December 10, 2019 1 By Audrey

Happy December! It’s the final stretch of this year’s 5-mile radius birding. I’m not going to lie, the last couple of months have been tough. Of course, that’s expected after putting so much energy into the year, but I’m all about follow-through to the end.

5MR BT

A Pacific Loon and Surf Scoter brought my total to 189, then my 190th species came in a 12-pack, a group of Eared Grebes floating in the Columbia River on a very windy day.

A better EAGR photo from Hayden Island a while back:

The day before I was set to leave for Panama, Nick Mjrvel found a Pelagic Cormorant at Broughton Beach, a really great bird for this part of the river, and a first record for Broughton (according to eBird).

#191 for me

Here’s a good comparison of the lighter bill on the Double-crested Cormorant (L) and the thinner darker billed Pelagic Cormorant on the right.

DOCO vs PECO

I wish that all 5MR birds were this convenient to my schedule, but alas, while I was in Panama seeing 144 life birds I missed three 5MR birds: White-winged Scoter, Red-breasted Merganser, and Franklins’ Gull. I still have a small chance for the scoter and merganser, but the gull is long gone (tragic, I know).

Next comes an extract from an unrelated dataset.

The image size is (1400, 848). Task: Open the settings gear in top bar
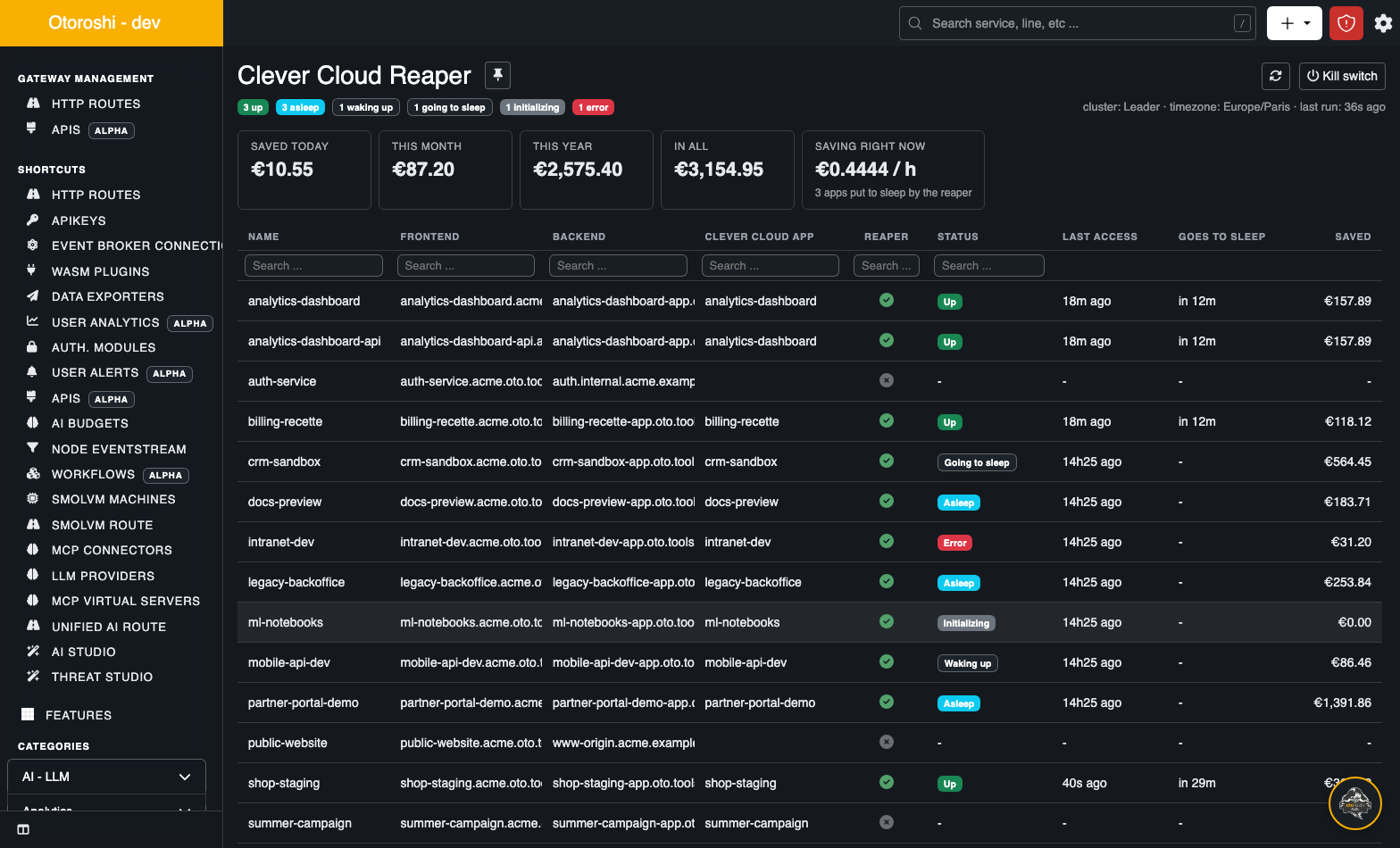1383,23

At least there’s no shortage of Short-eared Owl.

It was a long and mostly fruitless 41 5MR days between Pelagic Cormorant #191 and this lovely hawk gifted to me by my favorite slough.

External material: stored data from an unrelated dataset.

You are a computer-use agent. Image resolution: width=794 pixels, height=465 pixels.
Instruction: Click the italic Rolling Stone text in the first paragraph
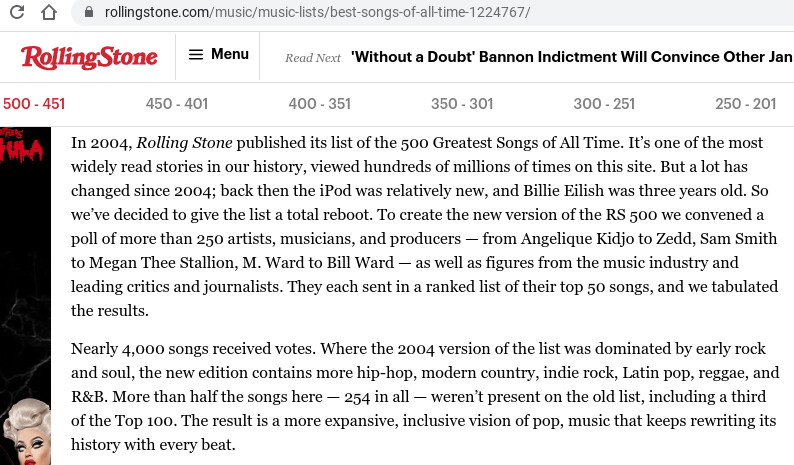pyautogui.click(x=184, y=143)
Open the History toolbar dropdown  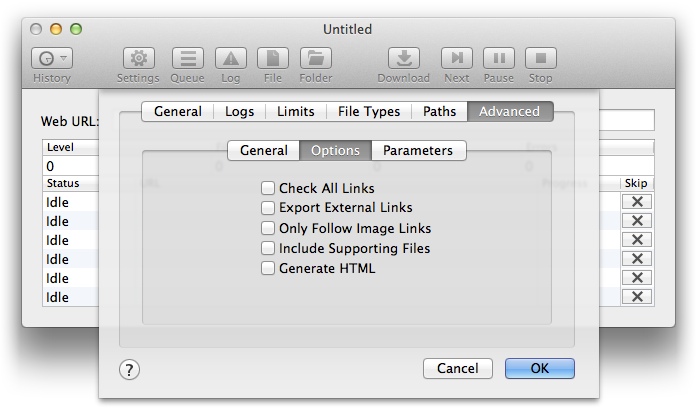pos(51,59)
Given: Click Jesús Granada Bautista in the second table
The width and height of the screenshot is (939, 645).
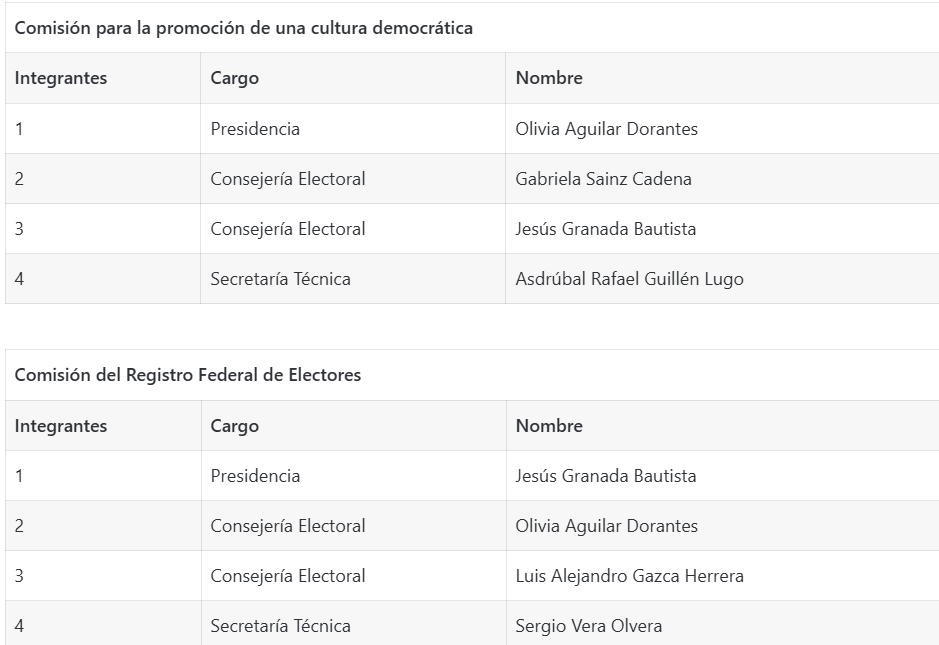Looking at the screenshot, I should 605,476.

I thought it was a Red-shouldered Hawk. Then it morphed into a Red-tailed Hawk, and then back to Red-shouldered. I stared at it for a long time. I didn’t want to make it a RSHA just because I wanted it to be one. But eventually it flew, giving me the solid confirmation that I needed.

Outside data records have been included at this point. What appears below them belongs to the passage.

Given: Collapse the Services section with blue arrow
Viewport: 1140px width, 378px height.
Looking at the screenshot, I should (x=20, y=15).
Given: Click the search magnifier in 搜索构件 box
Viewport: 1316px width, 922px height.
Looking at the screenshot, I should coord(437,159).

Boom. Red shoulders, translucent crescents, and probably more field marks.

And just as quickly #192 morphed back into anything hawk. I need to get better at these.

When you hit a 5MR wall you do crazy things, like drive to Hood River to look for Snow Buntings and do not find them, but you get a consolation Black-crowned Night Heron instead.

Then you drive to Mt Hood, hike 8 miles looking for a Pine Grosbeak, and don’t find that either, but you get a nice consolation mountain view.

You’ll finally look at a pair of (escapee) Mandarin Ducks that ebird alerts are all the rage about.

Male Mandarin
M’lady Mandarin

Best of all, you’ll drive to Sauvie Island to look for a goose. Chasing a goose is not really fun, scanning through thousands of geese is even less fun, but seeing an Emperor Goose is fun! (thanks Colby!)

All hail Emperor Goose

Then you push your luck to look for said goose (or a Brant, or Ross’s Goose) in your own county and find none of those. So you slink back into your 5MR where you belong, return to the river and get a Tundra Swan flyover (#193).

So the story goes. Recently I’ve missed a one-minute wonder Snow Bunting at Broughton Beach and a fly-by Black-legged Kittiwake at Columbia Point. Unless a Christmas miracle happens, I’ll likely not reach 200 species, but I can’t be disappointed. I’ve done my best to see as many as I can this year while working full time and traveling in my 3000 mile-radius. It’s been a fun ride and finding 190+ species is amazing. I’m grateful for all that I’ve seen and for the awesome team of friends I have both inside and outside my radius.

No matter how it ends, 190+ or 200 (+!) after all is said and done, I’ll end on a high note.